On Tue, Sep 08, 2009 at 13:05 -0400, Michael Bayer wrote: > Alternatively, just start using SQLalchemy 0.6 (its trunk so far): > > from sqlalchemy.schema import DropConstraint > for cons in table.constraints: > if isinstance(con, PrimaryKeyConstraint): > engine.execute(DropConstraint(con))
As i am using current trunk i tried to implement this approach.
Unfortunately this fails.
My goal is to be able to create and drop *Constraints whenever
i want to. I need this because i am writing a tool that does bulk
imports of data and the constraint checks are a severe performance
penalty.
Inspired by the now discovered AddConstraint/DropConstraint classes you
pointed me at I implemented constraint creation like:
--- snip ---
metadata = MetaData()
tbl = Table('foo', metadata,
Column('id', Integer)
...
)
...
pkey_constraints = [
PrimaryKeyConstraint(tbl.c.id, inline_ddl=False),
...
]
engine = create_engine(postgresql+...)
tbl.create(bind=engine)
...
engine.execute(AddConstraint(pkey_constraint_for_this_table))
--- snip ---
The assumption that creating a PrimaryKeyConstraint with
inline_ddl=False will prevent SA to generate DDL for this constraint
seems to be false as the generated SQL looks like:
--- snip ---
CREATE TABLE foo (
id SERIAL NOT NULL,
...
PRIMARY KEY (id)
)
--- snip ---
So the the attempt to manually create the PrimaryKeyConstraint fails
with the error "multiple primary keys for table ..."!
Questions:
* Why is that?
* Is inline_ddl not honoured for PrimaryKeyConstraints, which *is* a
subclass of Constraint?
* Is this caused by the "table._set_primary_key(self)" call
in PrimaryKeyConstraints._set_parent() ?
* How can i programmatically create primary key constraints?

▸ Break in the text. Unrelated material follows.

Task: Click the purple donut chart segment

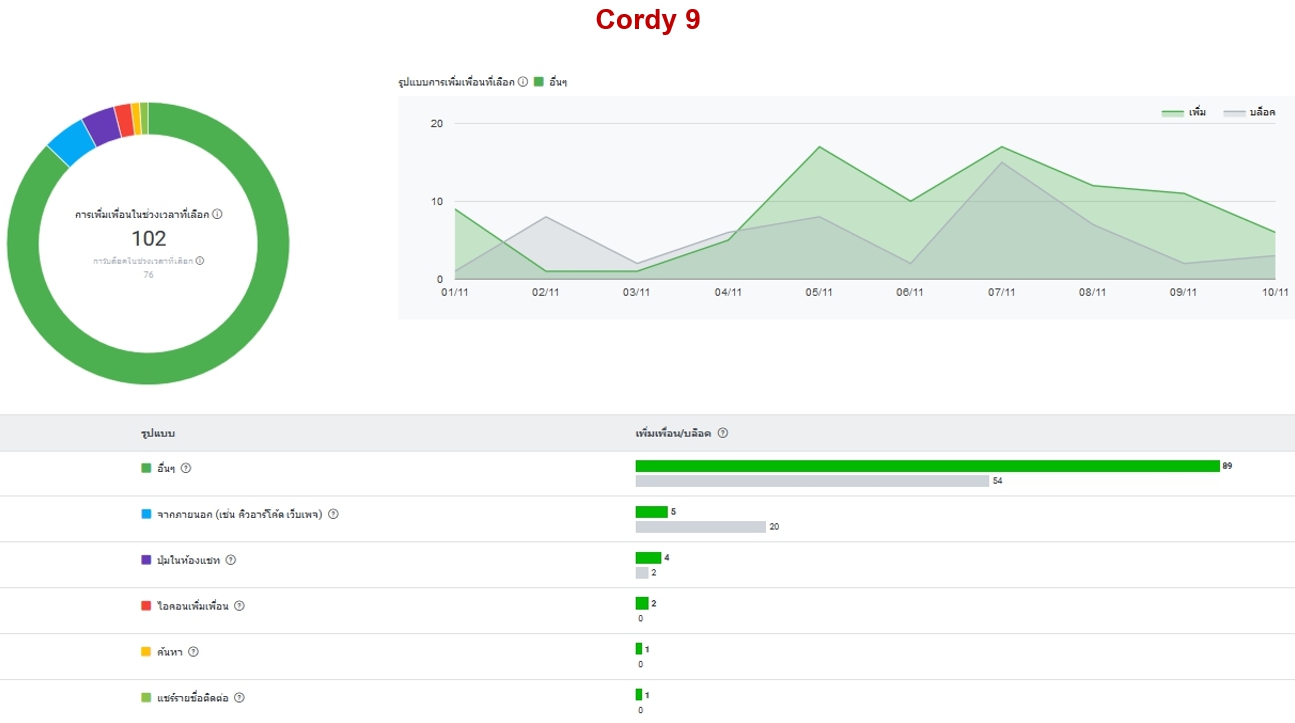Action: 100,125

I can't drop these constraints as well. Even if i accept that my tables
are created with primary key definitions the recipe you showed me does
not work. It fails with:
--- snip ---
...
/sqlalchemy/sql/compiler.pyc in _requires_quotes(self, value)
1306 def _requires_quotes(self, value):
1307 """Return True if the given identifier requires quoting."""
-> 1308 lc_value = value.lower()
1309 return (lc_value in self.reserved_words
1310 or self.illegal_initial_characters.match(value[0])
AttributeError: 'NoneType' object has no attribute 'lower'
--- snip ---
Is sqlalchemy-migrate the only way to handle this right now? I created
the primary key constraints by specifying the *columns* as strings
before and used a dictionary to differentiate between primary key
constraint column definitions for various tables? Is this advisable? Is
there a better way to achieve this?
with kind regards and thanks for this great tool!